### WHAT THE EXERCISE ASKS
Each record that follows is to be output in full, precisely as written.

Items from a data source
+--
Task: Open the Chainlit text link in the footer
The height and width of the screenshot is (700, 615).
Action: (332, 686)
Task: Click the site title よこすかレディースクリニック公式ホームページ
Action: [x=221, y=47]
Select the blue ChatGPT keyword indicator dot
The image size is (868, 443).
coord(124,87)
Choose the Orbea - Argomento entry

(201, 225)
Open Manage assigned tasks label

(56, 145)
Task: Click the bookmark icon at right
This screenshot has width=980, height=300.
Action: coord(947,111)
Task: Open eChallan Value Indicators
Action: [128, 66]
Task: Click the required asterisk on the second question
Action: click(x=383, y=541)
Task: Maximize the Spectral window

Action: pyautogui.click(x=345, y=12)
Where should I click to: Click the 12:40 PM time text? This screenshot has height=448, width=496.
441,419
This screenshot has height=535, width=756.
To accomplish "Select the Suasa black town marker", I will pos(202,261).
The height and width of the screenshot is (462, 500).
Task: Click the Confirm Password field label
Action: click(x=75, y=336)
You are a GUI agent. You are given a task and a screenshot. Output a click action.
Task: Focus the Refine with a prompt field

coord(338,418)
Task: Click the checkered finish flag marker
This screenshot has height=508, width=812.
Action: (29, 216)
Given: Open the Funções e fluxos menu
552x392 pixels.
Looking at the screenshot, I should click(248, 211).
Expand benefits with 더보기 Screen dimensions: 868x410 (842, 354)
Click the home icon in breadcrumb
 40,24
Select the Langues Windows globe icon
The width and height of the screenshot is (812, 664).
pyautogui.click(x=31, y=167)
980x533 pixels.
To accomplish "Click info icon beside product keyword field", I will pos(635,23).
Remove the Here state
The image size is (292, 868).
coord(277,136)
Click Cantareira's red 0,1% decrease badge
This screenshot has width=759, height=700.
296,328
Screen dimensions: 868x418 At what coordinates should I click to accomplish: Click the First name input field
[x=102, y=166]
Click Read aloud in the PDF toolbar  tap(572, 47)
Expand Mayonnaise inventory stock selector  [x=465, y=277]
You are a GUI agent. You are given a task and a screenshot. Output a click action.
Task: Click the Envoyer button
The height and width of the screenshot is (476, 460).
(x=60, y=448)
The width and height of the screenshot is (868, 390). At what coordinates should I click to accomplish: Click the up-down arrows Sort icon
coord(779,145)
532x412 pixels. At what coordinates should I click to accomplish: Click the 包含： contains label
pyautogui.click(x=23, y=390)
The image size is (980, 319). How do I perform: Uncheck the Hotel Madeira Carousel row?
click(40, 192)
+--
### ANSWER TO THE EXERCISE
Task: Open the Chainlit text link in the footer
The height and width of the screenshot is (700, 615).
Action: (332, 686)
Task: Click the site title よこすかレディースクリニック公式ホームページ
Action: [x=221, y=47]
Select the blue ChatGPT keyword indicator dot
The image size is (868, 443).
coord(124,87)
Choose the Orbea - Argomento entry

(201, 225)
Open Manage assigned tasks label

(56, 145)
Task: Click the bookmark icon at right
This screenshot has width=980, height=300.
Action: coord(947,111)
Task: Open eChallan Value Indicators
Action: [128, 66]
Task: Click the required asterisk on the second question
Action: click(x=383, y=541)
Task: Maximize the Spectral window

Action: pyautogui.click(x=345, y=12)
Where should I click to: Click the 12:40 PM time text? This screenshot has height=448, width=496.
441,419
This screenshot has height=535, width=756.
To accomplish "Select the Suasa black town marker", I will pos(202,261).
The height and width of the screenshot is (462, 500).
Task: Click the Confirm Password field label
Action: click(x=75, y=336)
You are a GUI agent. You are given a task and a screenshot. Output a click action.
Task: Focus the Refine with a prompt field

coord(338,418)
Task: Click the checkered finish flag marker
This screenshot has height=508, width=812.
Action: (29, 216)
Given: Open the Funções e fluxos menu
552x392 pixels.
Looking at the screenshot, I should click(248, 211).
Expand benefits with 더보기 Screen dimensions: 868x410 (842, 354)
Click the home icon in breadcrumb
 40,24
Select the Langues Windows globe icon
The width and height of the screenshot is (812, 664).
pyautogui.click(x=31, y=167)
980x533 pixels.
To accomplish "Click info icon beside product keyword field", I will pos(635,23).
Remove the Here state
The image size is (292, 868).
coord(277,136)
Click Cantareira's red 0,1% decrease badge
This screenshot has width=759, height=700.
296,328
Screen dimensions: 868x418 At what coordinates should I click to accomplish: Click the First name input field
[x=102, y=166]
Click Read aloud in the PDF toolbar  tap(572, 47)
Expand Mayonnaise inventory stock selector  [x=465, y=277]
You are a GUI agent. You are given a task and a screenshot. Output a click action.
Task: Click the Envoyer button
The height and width of the screenshot is (476, 460).
(x=60, y=448)
The width and height of the screenshot is (868, 390). At what coordinates should I click to accomplish: Click the up-down arrows Sort icon
coord(779,145)
532x412 pixels. At what coordinates should I click to accomplish: Click the 包含： contains label
pyautogui.click(x=23, y=390)
The image size is (980, 319). How do I perform: Uncheck the Hotel Madeira Carousel row?
click(40, 192)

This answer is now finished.